Esta obra, que revisita mais de oito décadas de vida pessoal, profissional e cívica ao serviço do concelho do Crato, surge após a saída de Mário Cruz do cargo de provedor em 2022 e após 39 anos de dedicação a uma missão que sempre encarou com grande espírito de solidariedade e abnegação.
Aos 84 anos, decidiu ocupar o tempo com um projeto que fosse além das “bricolagens”, deixando um testemunho para as gerações futuras. “Tudo o que está no livro são as memórias da minha memória”, sublinhou durante a apresentação da obra.
Com 26 anos dedicados à vida autárquica, o autor integrou o primeiro executivo municipal após o 25 de Abril e recorda esse período como um tempo de construção quase do zero, movido pela vontade de servir. “Quando entramos para um lugar destes temos de ter consciência de que entramos para servir, não para ser servidos”, disse, deixando uma mensagem aos mais jovens que ponderam abraçar a política local.
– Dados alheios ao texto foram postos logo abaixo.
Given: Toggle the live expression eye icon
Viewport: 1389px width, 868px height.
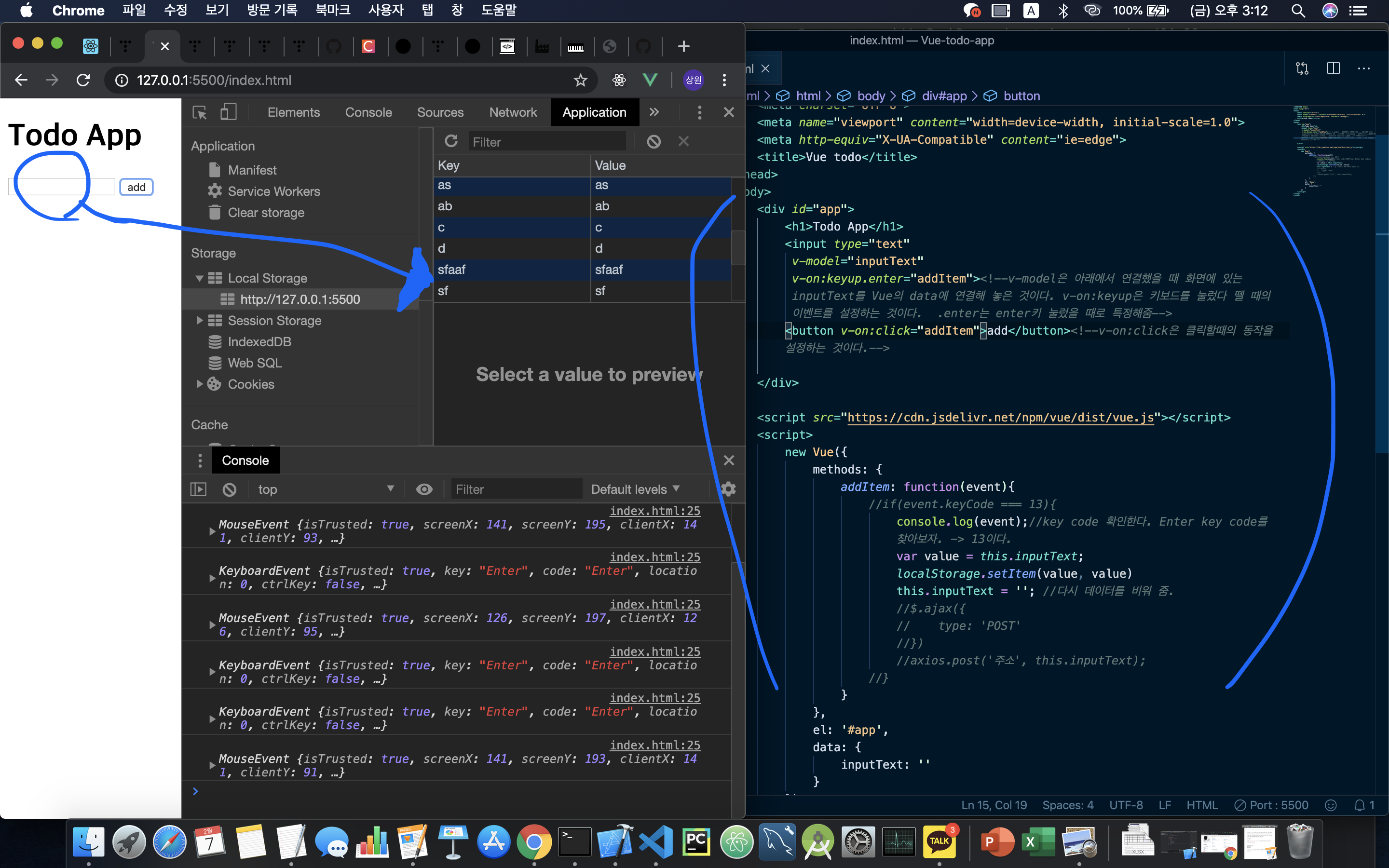Looking at the screenshot, I should (424, 489).
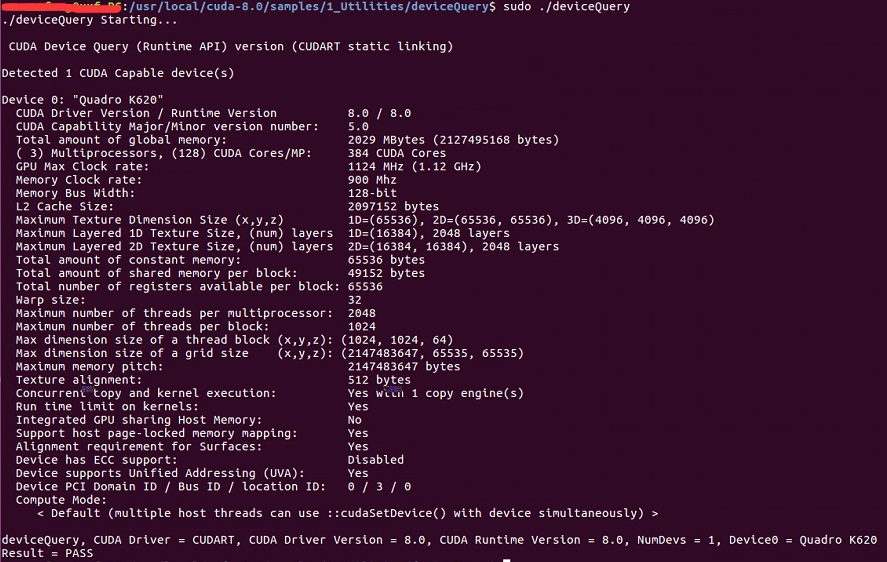Click the Texture alignment 512 bytes value
Screen dimensions: 887x562
click(379, 380)
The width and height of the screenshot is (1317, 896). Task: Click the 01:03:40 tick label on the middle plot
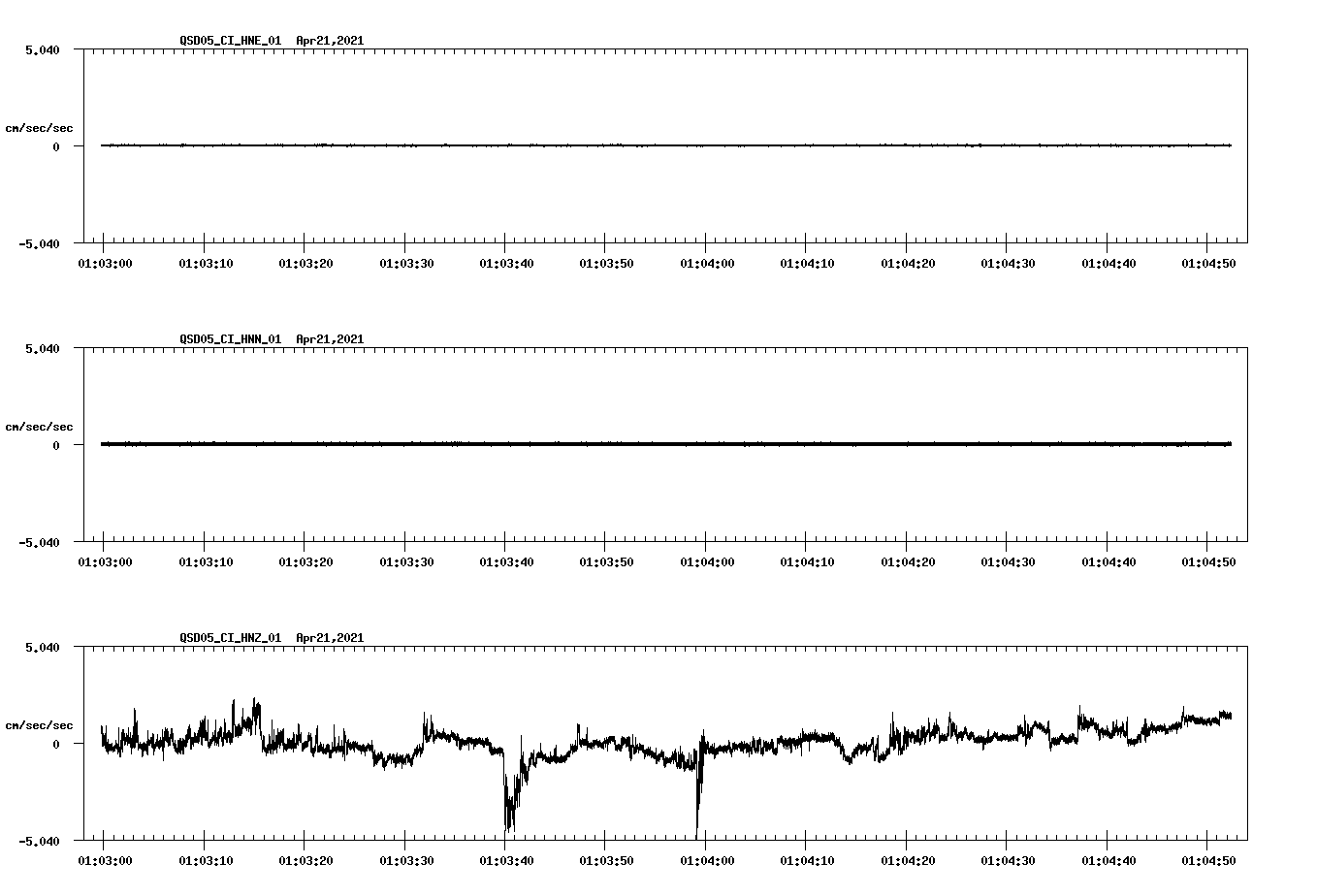pos(505,560)
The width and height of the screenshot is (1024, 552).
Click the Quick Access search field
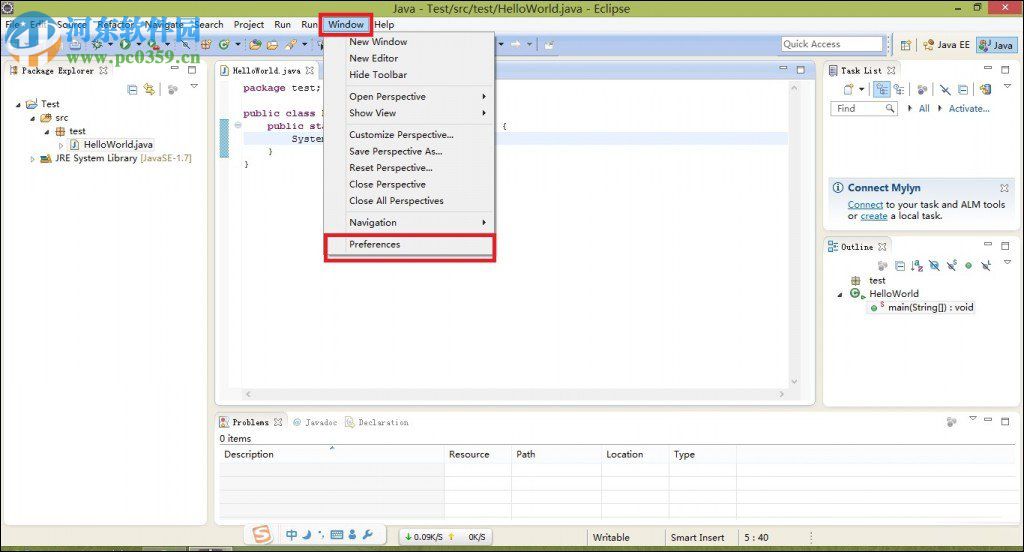pos(832,44)
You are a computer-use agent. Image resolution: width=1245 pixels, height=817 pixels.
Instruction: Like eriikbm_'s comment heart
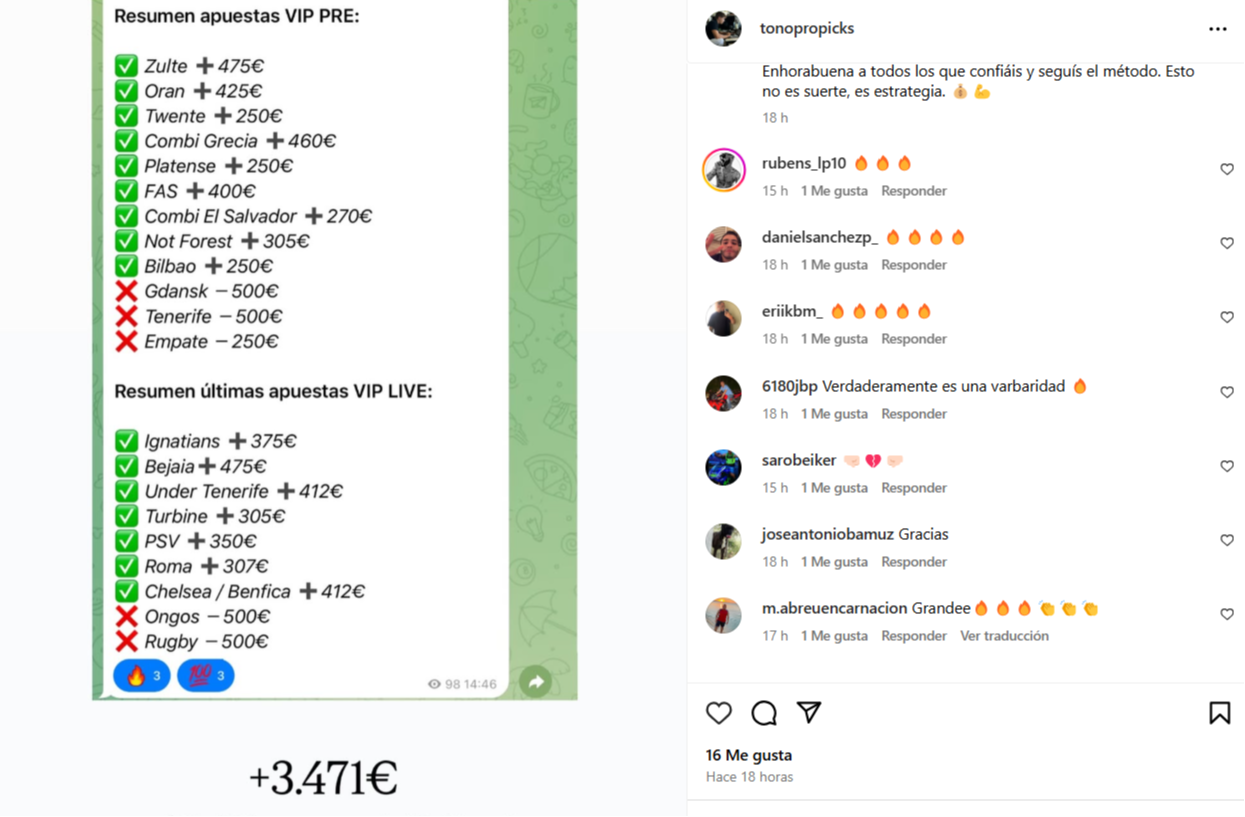pyautogui.click(x=1227, y=318)
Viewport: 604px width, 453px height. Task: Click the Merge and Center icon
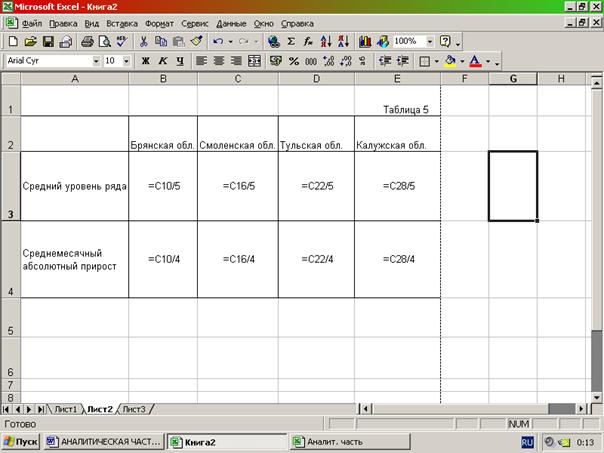253,61
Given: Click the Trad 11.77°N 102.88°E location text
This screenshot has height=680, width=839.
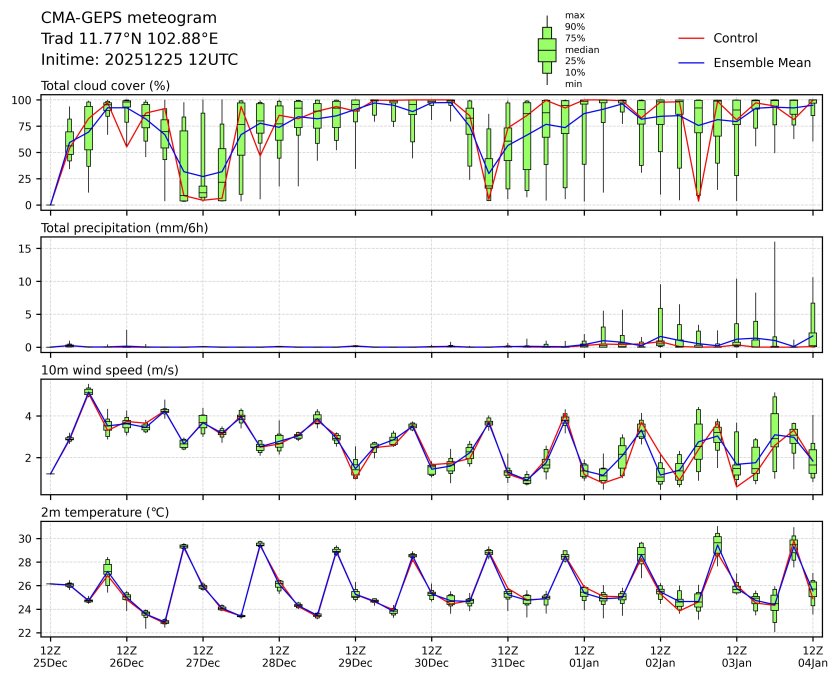Looking at the screenshot, I should click(x=129, y=39).
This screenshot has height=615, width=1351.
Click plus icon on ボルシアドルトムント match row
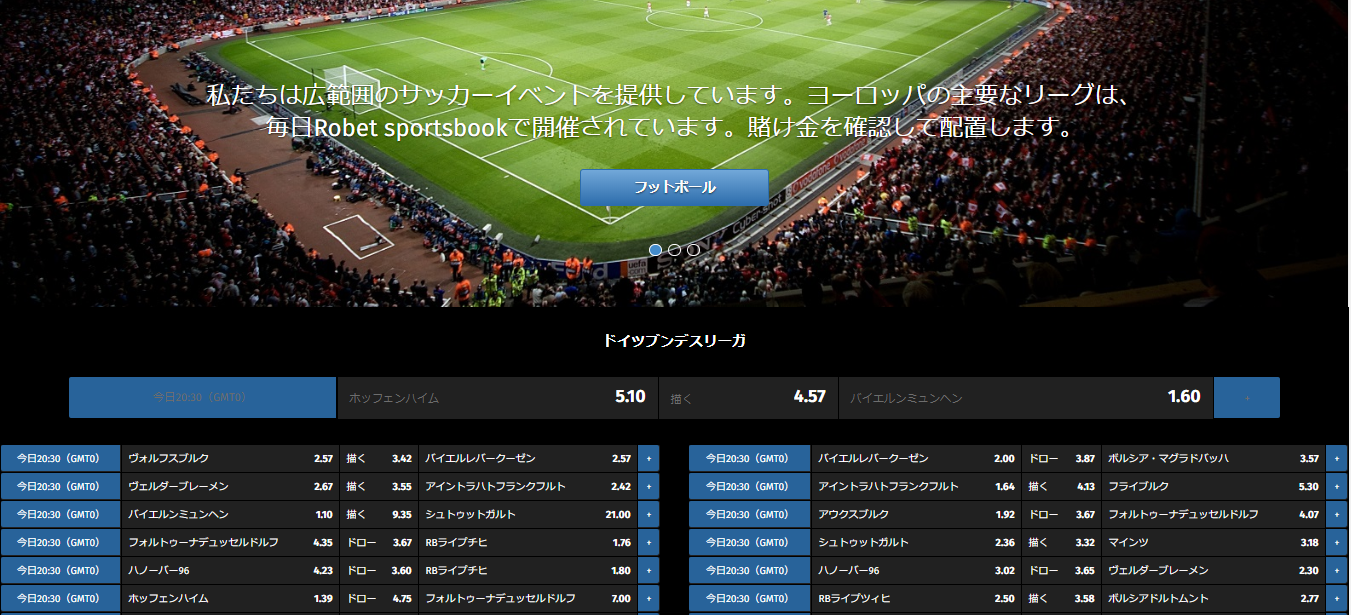1337,598
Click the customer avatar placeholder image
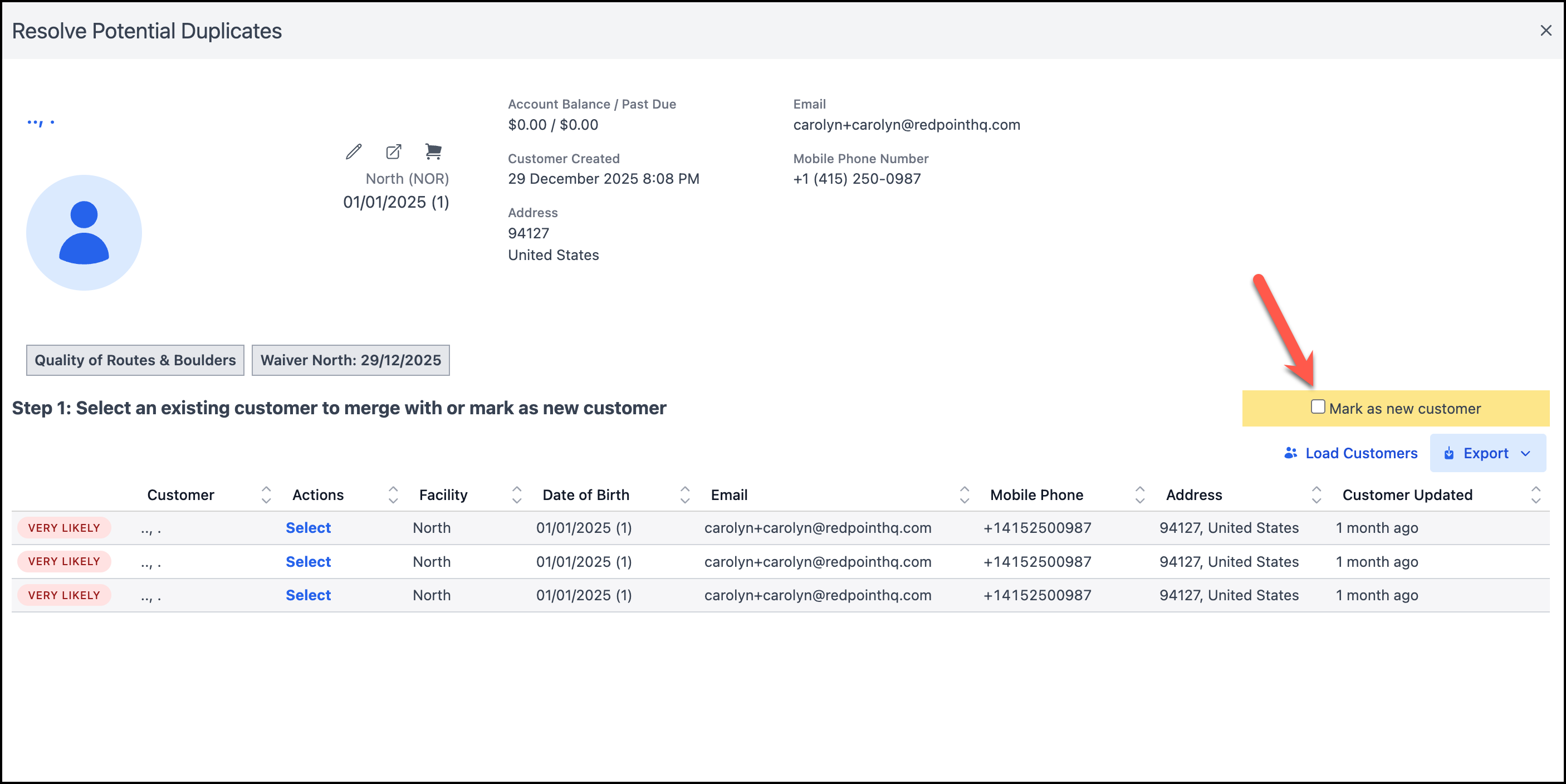 coord(84,233)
Na vertente social, destaca as quase quatro décadas à frente da Misericórdia como “os melhores anos” da sua vida. Eleito provedor aos 42 anos, nunca imaginou permanecer tanto tempo no cargo e atribuiu as conquistas alcançadas ao trabalho coletivo.
O livro evidencia a transformação da instituição ao longo de várias décadas, acompanhando as exigências crescentes na área social. Mário Cruz descreve a responsabilidade de gerir respostas sociais dirigidas aos mais vulneráveis, reforçando que a função principal de uma Misericórdia é “fazer bem a quem precisa”. Ainda assim, procurou ampliar a dimensão cultural da casa, concretizando o sonho de criar um coro e de dar vida ao projeto da Casa Museu Padre Belo.
Fazendo uma retrospetiva, Mário Cruz não manifesta arrependimentos, afirmando mesmo que, entre a família, a vida autárquica e a liderança social, “tudo valeu a pena”. “Se pudesse, faria exatamente o mesmo”, concluiu.
A sessão de apresentação do livro, que decorreu em formato de conversa, reuniu a comunidade cratense, familiares e amigos do autor.